§ **PROMPT**
Could you transcribe the whole listing, keeping every line exactly the same?

§ **DATA TO PROCESS**

┏━━

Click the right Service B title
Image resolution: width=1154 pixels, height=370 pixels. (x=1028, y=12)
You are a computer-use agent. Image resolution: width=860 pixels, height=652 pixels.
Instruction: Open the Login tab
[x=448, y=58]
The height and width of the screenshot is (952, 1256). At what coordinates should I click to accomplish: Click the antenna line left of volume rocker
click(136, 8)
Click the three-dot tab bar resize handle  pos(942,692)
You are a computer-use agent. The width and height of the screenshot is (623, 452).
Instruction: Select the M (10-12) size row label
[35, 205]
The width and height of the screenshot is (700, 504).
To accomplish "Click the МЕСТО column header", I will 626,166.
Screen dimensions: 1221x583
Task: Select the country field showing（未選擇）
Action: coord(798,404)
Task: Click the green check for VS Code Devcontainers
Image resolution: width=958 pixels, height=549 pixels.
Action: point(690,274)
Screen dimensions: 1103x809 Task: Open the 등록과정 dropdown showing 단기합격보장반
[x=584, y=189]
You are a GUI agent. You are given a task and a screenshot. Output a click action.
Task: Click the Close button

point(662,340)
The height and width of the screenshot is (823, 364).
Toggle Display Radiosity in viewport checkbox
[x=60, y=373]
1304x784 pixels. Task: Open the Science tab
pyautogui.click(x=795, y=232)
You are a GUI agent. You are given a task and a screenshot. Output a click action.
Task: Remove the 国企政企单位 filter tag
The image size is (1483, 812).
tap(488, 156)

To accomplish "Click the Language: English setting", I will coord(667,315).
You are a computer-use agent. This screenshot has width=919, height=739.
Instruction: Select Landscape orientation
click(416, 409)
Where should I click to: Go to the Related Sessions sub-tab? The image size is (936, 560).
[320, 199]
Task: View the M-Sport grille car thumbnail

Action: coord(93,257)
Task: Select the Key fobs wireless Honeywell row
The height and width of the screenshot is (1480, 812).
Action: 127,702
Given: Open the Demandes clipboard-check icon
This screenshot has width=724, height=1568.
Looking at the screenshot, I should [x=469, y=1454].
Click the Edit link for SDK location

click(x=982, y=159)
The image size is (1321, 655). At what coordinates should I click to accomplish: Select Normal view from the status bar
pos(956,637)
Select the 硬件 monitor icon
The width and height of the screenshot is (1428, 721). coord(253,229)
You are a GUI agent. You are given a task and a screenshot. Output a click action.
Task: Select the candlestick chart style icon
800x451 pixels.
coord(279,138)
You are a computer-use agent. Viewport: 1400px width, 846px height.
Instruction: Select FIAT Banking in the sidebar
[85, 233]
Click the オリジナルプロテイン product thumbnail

┗━━

§ **RESULT**
Click the right Service B title
Image resolution: width=1154 pixels, height=370 pixels. (x=1028, y=12)
You are a computer-use agent. Image resolution: width=860 pixels, height=652 pixels.
Instruction: Open the Login tab
[x=448, y=58]
The height and width of the screenshot is (952, 1256). At what coordinates should I click to accomplish: Click the antenna line left of volume rocker
click(136, 8)
Click the three-dot tab bar resize handle  pos(942,692)
You are a computer-use agent. The width and height of the screenshot is (623, 452).
Instruction: Select the M (10-12) size row label
[35, 205]
The width and height of the screenshot is (700, 504).
To accomplish "Click the МЕСТО column header", I will 626,166.
Screen dimensions: 1221x583
Task: Select the country field showing（未選擇）
Action: coord(798,404)
Task: Click the green check for VS Code Devcontainers
Image resolution: width=958 pixels, height=549 pixels.
Action: point(690,274)
Screen dimensions: 1103x809 Task: Open the 등록과정 dropdown showing 단기합격보장반
[x=584, y=189]
You are a GUI agent. You are given a task and a screenshot. Output a click action.
Task: Click the Close button

point(662,340)
The height and width of the screenshot is (823, 364).
Toggle Display Radiosity in viewport checkbox
[x=60, y=373]
1304x784 pixels. Task: Open the Science tab
pyautogui.click(x=795, y=232)
You are a GUI agent. You are given a task and a screenshot. Output a click action.
Task: Remove the 国企政企单位 filter tag
The image size is (1483, 812).
tap(488, 156)

To accomplish "Click the Language: English setting", I will coord(667,315).
You are a computer-use agent. This screenshot has width=919, height=739.
Instruction: Select Landscape orientation
click(416, 409)
Where should I click to: Go to the Related Sessions sub-tab? The image size is (936, 560).
[320, 199]
Task: View the M-Sport grille car thumbnail

Action: coord(93,257)
Task: Select the Key fobs wireless Honeywell row
The height and width of the screenshot is (1480, 812).
Action: 127,702
Given: Open the Demandes clipboard-check icon
This screenshot has width=724, height=1568.
Looking at the screenshot, I should [x=469, y=1454].
Click the Edit link for SDK location

click(x=982, y=159)
The image size is (1321, 655). At what coordinates should I click to accomplish: Select Normal view from the status bar
pos(956,637)
Select the 硬件 monitor icon
The width and height of the screenshot is (1428, 721). coord(253,229)
You are a GUI agent. You are given a task and a screenshot. Output a click action.
Task: Select the candlestick chart style icon
800x451 pixels.
coord(279,138)
You are a computer-use agent. Viewport: 1400px width, 846px height.
Instruction: Select FIAT Banking in the sidebar
[85, 233]
Click the オリジナルプロテイン product thumbnail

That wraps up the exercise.